[Stored items]
==========
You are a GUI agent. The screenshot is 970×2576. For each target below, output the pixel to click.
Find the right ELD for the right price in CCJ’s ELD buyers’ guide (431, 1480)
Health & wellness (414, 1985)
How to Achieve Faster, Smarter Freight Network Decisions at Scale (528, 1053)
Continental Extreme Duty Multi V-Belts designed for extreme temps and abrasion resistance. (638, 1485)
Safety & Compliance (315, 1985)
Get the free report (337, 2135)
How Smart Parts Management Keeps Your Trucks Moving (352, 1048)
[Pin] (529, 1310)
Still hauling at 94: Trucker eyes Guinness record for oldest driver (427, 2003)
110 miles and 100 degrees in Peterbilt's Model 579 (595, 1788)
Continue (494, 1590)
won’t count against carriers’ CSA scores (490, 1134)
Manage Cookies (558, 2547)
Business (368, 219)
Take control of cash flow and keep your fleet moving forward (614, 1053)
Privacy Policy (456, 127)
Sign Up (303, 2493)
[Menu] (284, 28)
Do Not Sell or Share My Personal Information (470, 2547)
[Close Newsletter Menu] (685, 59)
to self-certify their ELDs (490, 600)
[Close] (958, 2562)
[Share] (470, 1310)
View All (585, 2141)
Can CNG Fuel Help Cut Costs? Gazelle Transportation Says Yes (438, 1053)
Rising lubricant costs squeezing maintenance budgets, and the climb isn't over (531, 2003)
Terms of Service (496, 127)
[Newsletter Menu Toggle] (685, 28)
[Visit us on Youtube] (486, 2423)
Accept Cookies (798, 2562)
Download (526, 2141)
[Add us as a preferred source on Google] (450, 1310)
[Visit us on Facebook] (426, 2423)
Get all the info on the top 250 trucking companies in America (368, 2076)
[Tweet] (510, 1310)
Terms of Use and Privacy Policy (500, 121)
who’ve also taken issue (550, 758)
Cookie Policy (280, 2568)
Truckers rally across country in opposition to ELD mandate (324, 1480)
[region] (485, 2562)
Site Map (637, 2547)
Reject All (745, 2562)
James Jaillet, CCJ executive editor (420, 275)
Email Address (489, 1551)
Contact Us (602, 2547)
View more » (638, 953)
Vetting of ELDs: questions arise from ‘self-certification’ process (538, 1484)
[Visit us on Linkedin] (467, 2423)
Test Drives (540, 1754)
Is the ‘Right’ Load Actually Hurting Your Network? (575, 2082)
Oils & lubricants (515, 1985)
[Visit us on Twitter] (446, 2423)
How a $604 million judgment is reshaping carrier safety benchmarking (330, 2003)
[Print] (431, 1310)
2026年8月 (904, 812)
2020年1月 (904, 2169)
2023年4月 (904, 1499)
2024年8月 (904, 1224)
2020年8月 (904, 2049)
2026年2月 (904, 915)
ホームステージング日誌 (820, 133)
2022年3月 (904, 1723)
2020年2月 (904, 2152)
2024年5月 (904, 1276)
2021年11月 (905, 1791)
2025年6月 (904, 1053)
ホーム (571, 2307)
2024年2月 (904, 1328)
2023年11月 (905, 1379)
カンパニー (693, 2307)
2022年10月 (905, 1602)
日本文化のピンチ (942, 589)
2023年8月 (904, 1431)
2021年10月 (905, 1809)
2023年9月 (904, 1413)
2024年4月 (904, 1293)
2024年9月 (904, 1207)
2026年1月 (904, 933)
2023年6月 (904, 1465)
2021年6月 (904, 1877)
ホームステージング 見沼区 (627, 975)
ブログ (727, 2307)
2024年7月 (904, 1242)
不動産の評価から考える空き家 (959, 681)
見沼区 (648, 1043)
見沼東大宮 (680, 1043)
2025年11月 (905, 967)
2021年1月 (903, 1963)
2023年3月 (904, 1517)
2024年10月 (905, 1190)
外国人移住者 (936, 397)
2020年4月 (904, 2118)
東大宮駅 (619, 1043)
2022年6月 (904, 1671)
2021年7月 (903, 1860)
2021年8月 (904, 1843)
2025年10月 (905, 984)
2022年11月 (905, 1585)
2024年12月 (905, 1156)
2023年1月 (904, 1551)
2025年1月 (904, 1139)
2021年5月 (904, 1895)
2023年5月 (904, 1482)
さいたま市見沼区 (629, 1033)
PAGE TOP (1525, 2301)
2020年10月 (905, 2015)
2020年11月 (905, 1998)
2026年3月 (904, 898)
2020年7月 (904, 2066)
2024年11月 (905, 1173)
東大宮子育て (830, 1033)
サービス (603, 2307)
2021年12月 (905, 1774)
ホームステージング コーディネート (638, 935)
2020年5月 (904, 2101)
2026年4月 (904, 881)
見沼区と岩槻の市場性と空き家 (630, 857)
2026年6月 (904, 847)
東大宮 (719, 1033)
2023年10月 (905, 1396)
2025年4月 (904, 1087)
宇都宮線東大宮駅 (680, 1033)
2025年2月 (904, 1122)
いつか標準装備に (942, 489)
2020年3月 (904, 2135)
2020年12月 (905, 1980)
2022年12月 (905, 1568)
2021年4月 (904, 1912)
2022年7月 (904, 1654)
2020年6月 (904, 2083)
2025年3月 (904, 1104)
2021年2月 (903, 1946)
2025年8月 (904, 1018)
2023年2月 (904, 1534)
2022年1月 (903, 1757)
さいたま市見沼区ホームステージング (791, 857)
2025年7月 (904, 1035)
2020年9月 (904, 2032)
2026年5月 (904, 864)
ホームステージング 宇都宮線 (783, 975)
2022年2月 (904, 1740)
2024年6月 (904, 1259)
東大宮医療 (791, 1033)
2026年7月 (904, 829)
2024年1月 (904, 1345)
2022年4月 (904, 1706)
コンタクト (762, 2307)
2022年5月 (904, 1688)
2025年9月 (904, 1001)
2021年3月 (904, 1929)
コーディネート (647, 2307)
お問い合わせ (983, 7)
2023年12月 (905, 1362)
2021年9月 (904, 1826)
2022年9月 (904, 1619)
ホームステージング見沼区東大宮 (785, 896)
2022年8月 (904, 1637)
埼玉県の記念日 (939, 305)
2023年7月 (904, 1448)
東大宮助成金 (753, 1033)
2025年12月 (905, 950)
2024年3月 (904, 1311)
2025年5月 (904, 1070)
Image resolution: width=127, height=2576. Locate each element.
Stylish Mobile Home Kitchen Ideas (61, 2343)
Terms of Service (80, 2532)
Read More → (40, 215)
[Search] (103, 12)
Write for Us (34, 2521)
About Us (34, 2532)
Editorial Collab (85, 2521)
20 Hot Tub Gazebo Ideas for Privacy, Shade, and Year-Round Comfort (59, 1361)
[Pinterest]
==========
• PROBLEM TO SOLVE: Please give back, exactly as it stands above, the stretch from the line with "2026年6月 (904, 847)" through the line with "2023年2月 (904, 1534)", and no line outside it.

• ANSWER SECTION:
2026年6月 (904, 847)
東大宮 (719, 1033)
2023年10月 (905, 1396)
2025年4月 (904, 1087)
宇都宮線東大宮駅 (680, 1033)
2025年2月 (904, 1122)
いつか標準装備に (942, 489)
2020年3月 (904, 2135)
2020年12月 (905, 1980)
2022年12月 (905, 1568)
2021年4月 (904, 1912)
2022年7月 (904, 1654)
2020年6月 (904, 2083)
2025年3月 (904, 1104)
2021年2月 (903, 1946)
2025年8月 (904, 1018)
2023年2月 (904, 1534)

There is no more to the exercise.